__EXERCISE INPUTS__:

****

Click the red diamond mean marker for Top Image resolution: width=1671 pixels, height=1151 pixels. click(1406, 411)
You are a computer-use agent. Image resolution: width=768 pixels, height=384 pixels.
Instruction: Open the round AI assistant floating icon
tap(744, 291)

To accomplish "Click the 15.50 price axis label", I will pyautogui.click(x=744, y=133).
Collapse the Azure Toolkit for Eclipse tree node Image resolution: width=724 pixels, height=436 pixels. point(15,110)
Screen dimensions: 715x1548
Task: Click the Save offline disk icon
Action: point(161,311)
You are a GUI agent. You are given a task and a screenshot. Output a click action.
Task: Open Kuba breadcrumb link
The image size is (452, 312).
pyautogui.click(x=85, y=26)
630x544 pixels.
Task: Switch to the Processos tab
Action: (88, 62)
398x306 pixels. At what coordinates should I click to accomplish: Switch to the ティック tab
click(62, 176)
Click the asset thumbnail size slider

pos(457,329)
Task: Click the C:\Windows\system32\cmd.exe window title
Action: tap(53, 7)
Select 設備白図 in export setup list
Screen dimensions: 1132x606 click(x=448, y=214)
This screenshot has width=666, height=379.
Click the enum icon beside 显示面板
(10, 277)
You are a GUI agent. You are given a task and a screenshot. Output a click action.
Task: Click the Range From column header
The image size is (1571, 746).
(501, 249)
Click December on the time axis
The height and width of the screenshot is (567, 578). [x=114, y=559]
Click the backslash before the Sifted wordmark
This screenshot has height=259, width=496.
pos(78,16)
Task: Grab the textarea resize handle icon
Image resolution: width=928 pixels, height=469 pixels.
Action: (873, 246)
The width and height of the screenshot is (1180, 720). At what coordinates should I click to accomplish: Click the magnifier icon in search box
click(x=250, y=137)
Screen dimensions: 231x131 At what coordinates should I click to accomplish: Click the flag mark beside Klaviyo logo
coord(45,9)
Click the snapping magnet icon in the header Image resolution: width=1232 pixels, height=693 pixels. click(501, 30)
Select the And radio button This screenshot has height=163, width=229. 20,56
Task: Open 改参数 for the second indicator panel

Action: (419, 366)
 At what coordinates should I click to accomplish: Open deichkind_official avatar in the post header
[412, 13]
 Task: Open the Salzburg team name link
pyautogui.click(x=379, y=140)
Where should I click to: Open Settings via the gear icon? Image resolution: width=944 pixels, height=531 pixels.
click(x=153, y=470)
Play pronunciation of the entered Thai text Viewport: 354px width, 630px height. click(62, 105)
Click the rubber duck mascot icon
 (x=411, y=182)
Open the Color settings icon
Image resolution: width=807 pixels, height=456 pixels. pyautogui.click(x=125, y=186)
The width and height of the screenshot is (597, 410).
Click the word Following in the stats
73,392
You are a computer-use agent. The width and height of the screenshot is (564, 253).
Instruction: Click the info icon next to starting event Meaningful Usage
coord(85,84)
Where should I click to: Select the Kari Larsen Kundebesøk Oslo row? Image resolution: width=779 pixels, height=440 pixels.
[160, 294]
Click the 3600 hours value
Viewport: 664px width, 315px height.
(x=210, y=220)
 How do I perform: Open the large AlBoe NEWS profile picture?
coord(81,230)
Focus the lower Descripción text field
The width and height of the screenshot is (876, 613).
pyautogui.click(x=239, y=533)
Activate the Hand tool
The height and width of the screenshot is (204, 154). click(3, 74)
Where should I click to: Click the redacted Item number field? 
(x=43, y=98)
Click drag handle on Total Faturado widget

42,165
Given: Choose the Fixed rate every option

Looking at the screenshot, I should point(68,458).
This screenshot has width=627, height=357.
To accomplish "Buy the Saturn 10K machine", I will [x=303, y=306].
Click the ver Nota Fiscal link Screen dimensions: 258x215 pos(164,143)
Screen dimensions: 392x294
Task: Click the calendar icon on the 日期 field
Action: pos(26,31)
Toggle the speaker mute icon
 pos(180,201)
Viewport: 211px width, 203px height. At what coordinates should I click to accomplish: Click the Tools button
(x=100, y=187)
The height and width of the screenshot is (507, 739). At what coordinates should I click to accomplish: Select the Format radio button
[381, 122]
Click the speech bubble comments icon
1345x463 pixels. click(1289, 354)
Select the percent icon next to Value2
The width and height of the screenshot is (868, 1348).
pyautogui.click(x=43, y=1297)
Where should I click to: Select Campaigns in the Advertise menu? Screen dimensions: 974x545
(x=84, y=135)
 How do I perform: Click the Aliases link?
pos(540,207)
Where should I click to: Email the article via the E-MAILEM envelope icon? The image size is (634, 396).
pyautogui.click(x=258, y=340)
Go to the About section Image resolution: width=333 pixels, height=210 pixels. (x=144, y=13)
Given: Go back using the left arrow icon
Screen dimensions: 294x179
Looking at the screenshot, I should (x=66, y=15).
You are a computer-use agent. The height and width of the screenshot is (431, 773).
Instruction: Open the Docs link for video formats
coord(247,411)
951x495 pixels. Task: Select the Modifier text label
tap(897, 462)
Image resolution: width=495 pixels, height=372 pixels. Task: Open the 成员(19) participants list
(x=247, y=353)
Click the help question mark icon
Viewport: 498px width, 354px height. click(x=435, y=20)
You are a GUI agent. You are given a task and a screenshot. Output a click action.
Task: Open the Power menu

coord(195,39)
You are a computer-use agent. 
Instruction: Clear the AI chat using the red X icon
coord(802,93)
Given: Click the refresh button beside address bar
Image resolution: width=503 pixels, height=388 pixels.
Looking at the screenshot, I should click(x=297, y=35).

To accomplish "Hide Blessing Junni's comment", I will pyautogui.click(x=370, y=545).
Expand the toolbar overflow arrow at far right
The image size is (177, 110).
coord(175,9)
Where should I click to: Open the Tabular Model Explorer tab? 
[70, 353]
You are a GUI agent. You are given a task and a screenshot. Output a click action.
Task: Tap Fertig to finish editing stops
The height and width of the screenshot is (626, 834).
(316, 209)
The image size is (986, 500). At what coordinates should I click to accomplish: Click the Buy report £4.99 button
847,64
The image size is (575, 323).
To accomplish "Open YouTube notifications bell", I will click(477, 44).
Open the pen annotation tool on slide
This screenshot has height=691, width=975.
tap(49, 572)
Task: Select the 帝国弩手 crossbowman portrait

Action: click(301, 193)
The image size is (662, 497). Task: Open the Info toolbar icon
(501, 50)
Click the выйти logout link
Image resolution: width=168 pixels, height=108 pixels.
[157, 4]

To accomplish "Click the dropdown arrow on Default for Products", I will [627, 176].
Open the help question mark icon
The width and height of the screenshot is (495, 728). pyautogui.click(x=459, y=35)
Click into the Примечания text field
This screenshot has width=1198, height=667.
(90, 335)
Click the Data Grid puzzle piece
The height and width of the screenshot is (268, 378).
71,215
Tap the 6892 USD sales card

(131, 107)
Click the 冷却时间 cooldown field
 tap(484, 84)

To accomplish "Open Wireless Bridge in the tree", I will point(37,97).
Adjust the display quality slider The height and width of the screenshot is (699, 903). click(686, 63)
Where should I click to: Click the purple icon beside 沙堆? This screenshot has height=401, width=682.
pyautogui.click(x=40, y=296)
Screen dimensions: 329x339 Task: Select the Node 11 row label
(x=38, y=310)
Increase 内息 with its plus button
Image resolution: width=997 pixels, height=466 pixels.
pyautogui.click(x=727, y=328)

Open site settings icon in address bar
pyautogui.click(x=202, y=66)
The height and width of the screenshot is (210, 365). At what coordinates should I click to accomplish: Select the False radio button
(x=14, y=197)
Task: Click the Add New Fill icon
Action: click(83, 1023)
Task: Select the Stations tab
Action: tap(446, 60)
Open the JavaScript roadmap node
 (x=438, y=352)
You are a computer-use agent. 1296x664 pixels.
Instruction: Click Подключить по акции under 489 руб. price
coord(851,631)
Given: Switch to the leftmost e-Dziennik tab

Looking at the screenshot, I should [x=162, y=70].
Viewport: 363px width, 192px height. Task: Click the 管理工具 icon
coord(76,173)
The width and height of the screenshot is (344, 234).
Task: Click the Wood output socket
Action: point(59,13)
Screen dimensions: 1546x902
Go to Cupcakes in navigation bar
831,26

****

__INSTRUCTIONS FOR THE TASK__: Locate the word "computer" in the records and collect each line it appears in.

__RESULT OF THE TASK__:
You are a computer-use agent. Image resolution: width=768 pixels, height=384 pixels.
You are a computer-use agent. The width and height of the screenshot is (564, 253).
You are a computer-use agent. The height and width of the screenshot is (431, 773).
You are a computer-use agent. 
You are a computer-use agent. 1296x664 pixels.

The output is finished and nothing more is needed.